Fig. 5. Typical results for two sensors under constant amplitude loading (stress range=90MPa, R=0.1) showing sequential failure of tracks
A number of validation tests were also conducted with loading of variable amplitude, using a loading history provided by one of the project partners (Caterpillar) obtained from strain measurements on the chassis of an articulated off-road truck. Stress ranges in the sequence were magnified to obtain failures within a maximum endurance of 30 million cycles. Test results for variable amplitude loading are plotted in Figure 6 in terms of the maximum stress range in the loading sequence versus the number of sequence repeats to failure. Results for the sensor are for failure of the last track. As observed under constant amplitude loading,all the sensors failed before the test specimens, with values in the range 0.44 to 0.84 for the ratio of the sensor endurance to that of the weld.
Fig. 6. Fatigue test results obtained under variable amplitude loading
Under the variable loading sequence adopted, the test welds gave lives significantly greater than predicted by Miner's rule, with values of the ratio experimental life/predicted life in the range 1.79 to 2.23. The sensors show a similar trend, but with values in the range 2.64 to 4.55. This is an important finding. It is well documented that under variable amplitude loading joints may survive longer than predicted by Miner's rule or may fail prematurely, depending on the type of loading sequence. Accurate prediction of such deviations from Miner's rule is not presently possible, even when the applied loading sequence is well characterised for example by strain measurements. On the basis of tests to date, it appears likely that the CrackFirst TM sensor will be a useful aid in predicting such behaviour. Clearly, investigation of other loading sequences is required in order to extend the validation, especially those for which Miner's rule is expected to give unsafe predictions due to crack acceleration.

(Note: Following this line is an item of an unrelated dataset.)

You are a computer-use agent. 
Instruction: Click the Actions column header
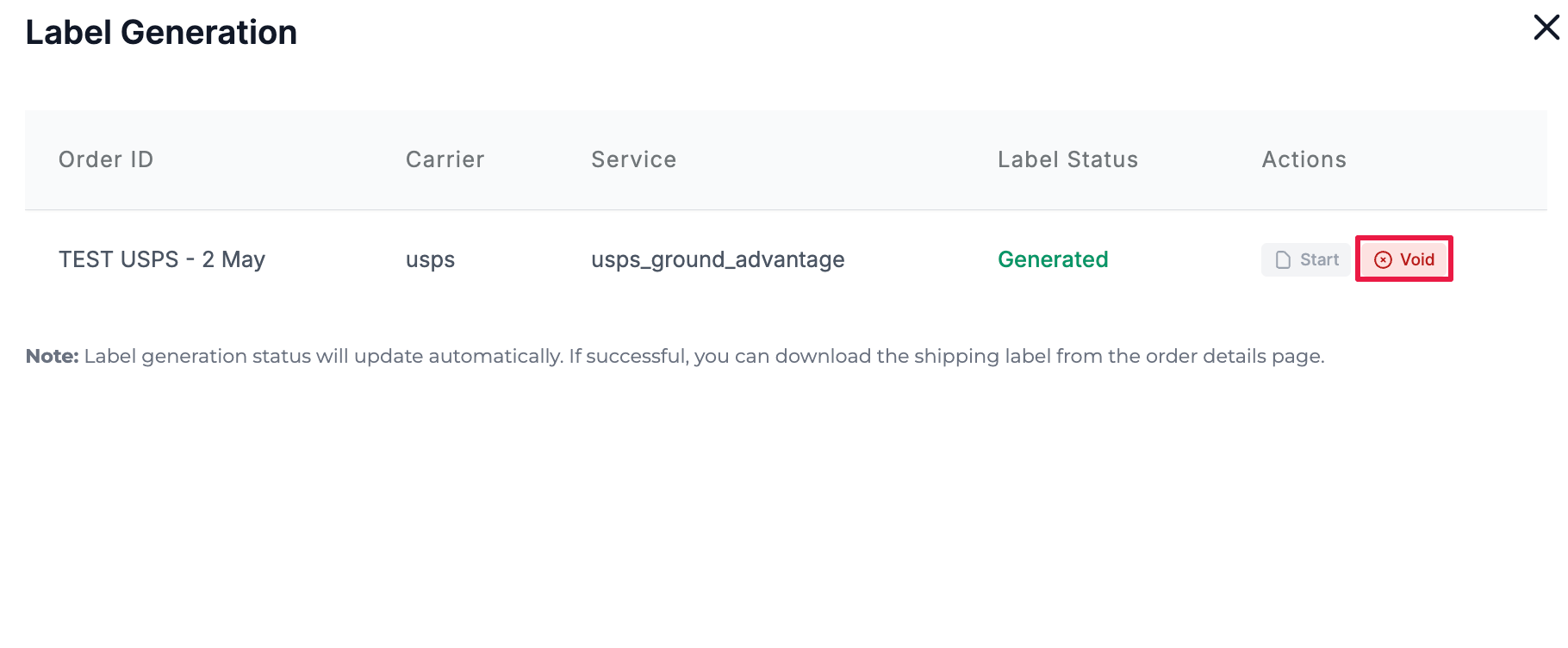[x=1304, y=159]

In all tests special attention was paid to the performance of the attachment studs. No stud failures occurred during testing. On completion of each fatigue test the sensors were removed and the specimens were inspected carefully in the area of stud attachment by the magnetic particle method. No cracking was detected.
Field trials are also underway on an articulated truck and an excavator, with the assistance of Caterpillar who were a partner in the development of the sensor.
A fatigue sensor system for welded joints in steel, capable of providing advance warning of the rate at which the design life is being consumed, has been developed. Negotiations with potential licensees are in progress as the next step in making the system available commercially.
The CrackFirst TM system was developed through the collaboration of TWI Ltd., FMB, Micro Circuit Engineering Ltd., UMIST and Caterpillar Peterlee (a Division of Caterpillar (UK) Limited) in a project funded by the UK'sDepartment of Trade and Industry LINK Sensor and Sensor Systems for Industrial Applications Programme.
- BS 7608, 'Fatigue design and assessment of steel structures', British Standard Institute, London, 1993.